Feature Adversaries Attack in PyTorch¶
Before diving into the attack, let's first prepare a classification model. We utilize a script from the examples folders.
In [1]:
import torch
import torch.nn as nn
import torch.nn.functional as F
import torch.optim as optim
import matplotlib.pyplot as plt
import numpy as np
from art.attacks.evasion import FeatureAdversariesPyTorch
from art.estimators.classification import PyTorchClassifier
from art.utils import load_mnist
# Step 1: Load the MNIST dataset
(x_train, y_train), (x_test, y_test), min_pixel_value, max_pixel_value = load_mnist()
# Step 1a: Swap axes to PyTorch's NCHW format
x_train = np.transpose(x_train, (0, 3, 1, 2)).astype(np.float32)
x_test = np.transpose(x_test, (0, 3, 1, 2)).astype(np.float32)
# Step 2: Create the model
model = nn.Sequential(
nn.Conv2d(1, 4, 5), nn.ReLU(), nn.MaxPool2d(2, 2),
nn.Conv2d(4, 10, 5), nn.ReLU(), nn.MaxPool2d(2, 2),
nn.Flatten(),
nn.Linear(4*4*10, 100),
nn.Linear(100, 10)
)
# Step 2a: Define the loss function and the optimizer
criterion = nn.CrossEntropyLoss()
optimizer = optim.Adam(model.parameters(), lr=0.01)
# Step 3: Create the ART classifier
classifier = PyTorchClassifier(
model=model,
clip_values=(min_pixel_value, max_pixel_value),
loss=criterion,
optimizer=optimizer,
input_shape=(1, 28, 28),
nb_classes=10,
)
# Step 4: Train the ART classifier
classifier.fit(x_train, y_train, batch_size=64, nb_epochs=3)
# Step 5: Evaluate the ART classifier on benign test examples
predictions = classifier.predict(x_test)
accuracy = np.sum(np.argmax(predictions, axis=1) == np.argmax(y_test, axis=1)) / len(y_test)
print("Accuracy on benign test examples: {}%".format(accuracy * 100))
Accuracy on benign test examples: 96.61999999999999%
PGD variant of Feature Adversaries¶
In [2]:
# Step 5: prepare a batch of source and guide images
valid = np.argmax(y_test, axis=1)[:100] != np.argmax(y_test, axis=1)[100:200]
source = x_test[:100][valid][:32]
guide = x_test[100:200][valid][:32]
In [3]:
# Step 6: Generate adversarial test examples
attack = FeatureAdversariesPyTorch(
classifier,
layer=7,
delta=35/255,
optimizer=None,
step_size=1/255,
max_iter=100,
)

Data excerpt ::
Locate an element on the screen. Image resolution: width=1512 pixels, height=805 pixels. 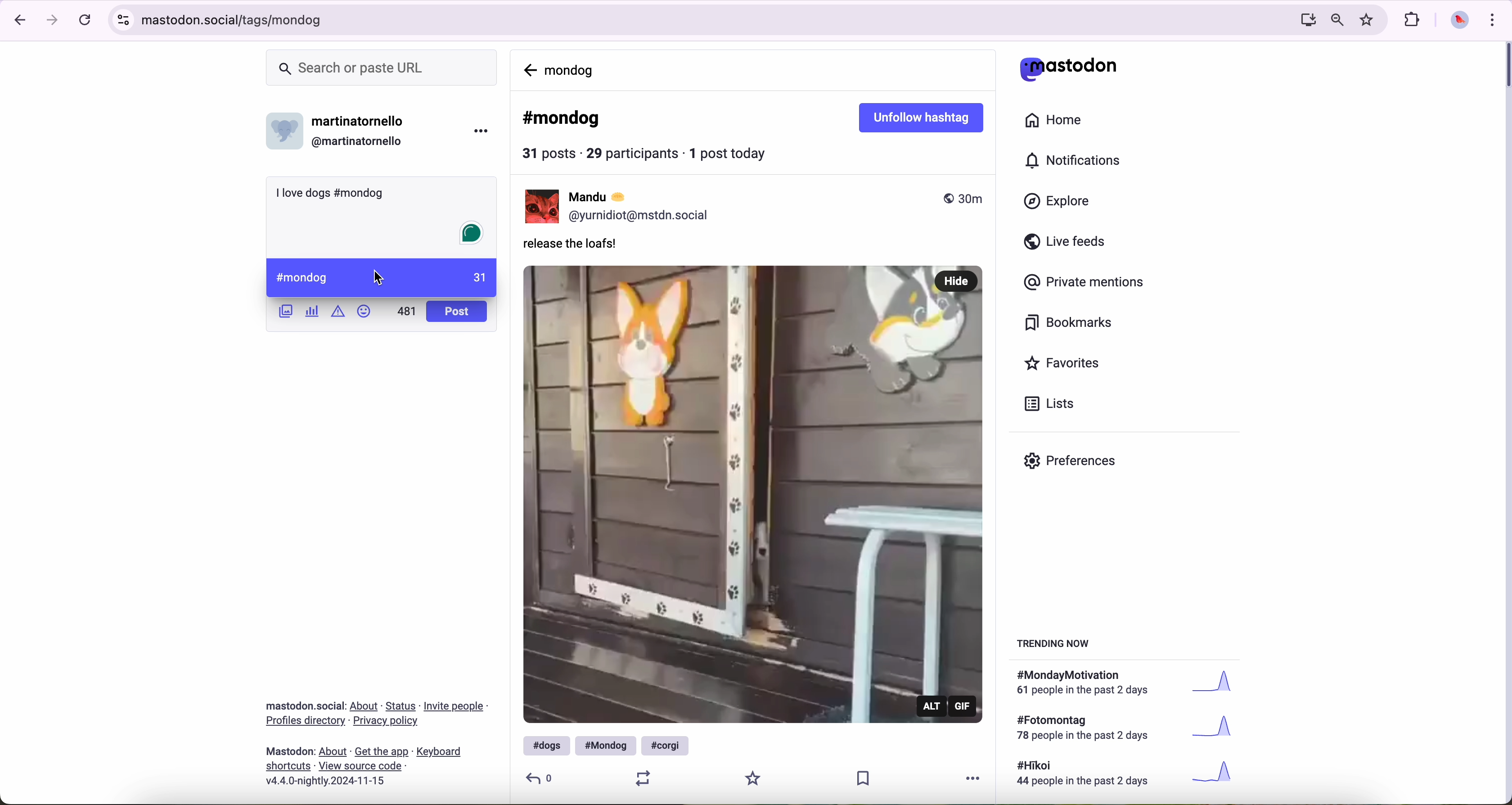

Exercise set ::
1. In the feature adversaries notebook, what learning rate is given to the Adam optimizer?
2. Update the part of the feature adversaries notebook from "# Step 3: Create" to "y_train, batch_size=64, nb_epochs=3)" by replacing "ART classifier" with "wrapped classifier".

Solutions to each task ::
1. 0.01

2.
# Step 3: Create the wrapped classifier
classifier = PyTorchClassifier(
model=model,
clip_values=(min_pixel_value, max_pixel_value),
loss=criterion,
optimizer=optimizer,
input_shape=(1, 28, 28),
nb_classes=10,
)
# Step 4: Train the wrapped classifier
classifier.fit(x_train, y_train, batch_size=64, nb_epochs=3)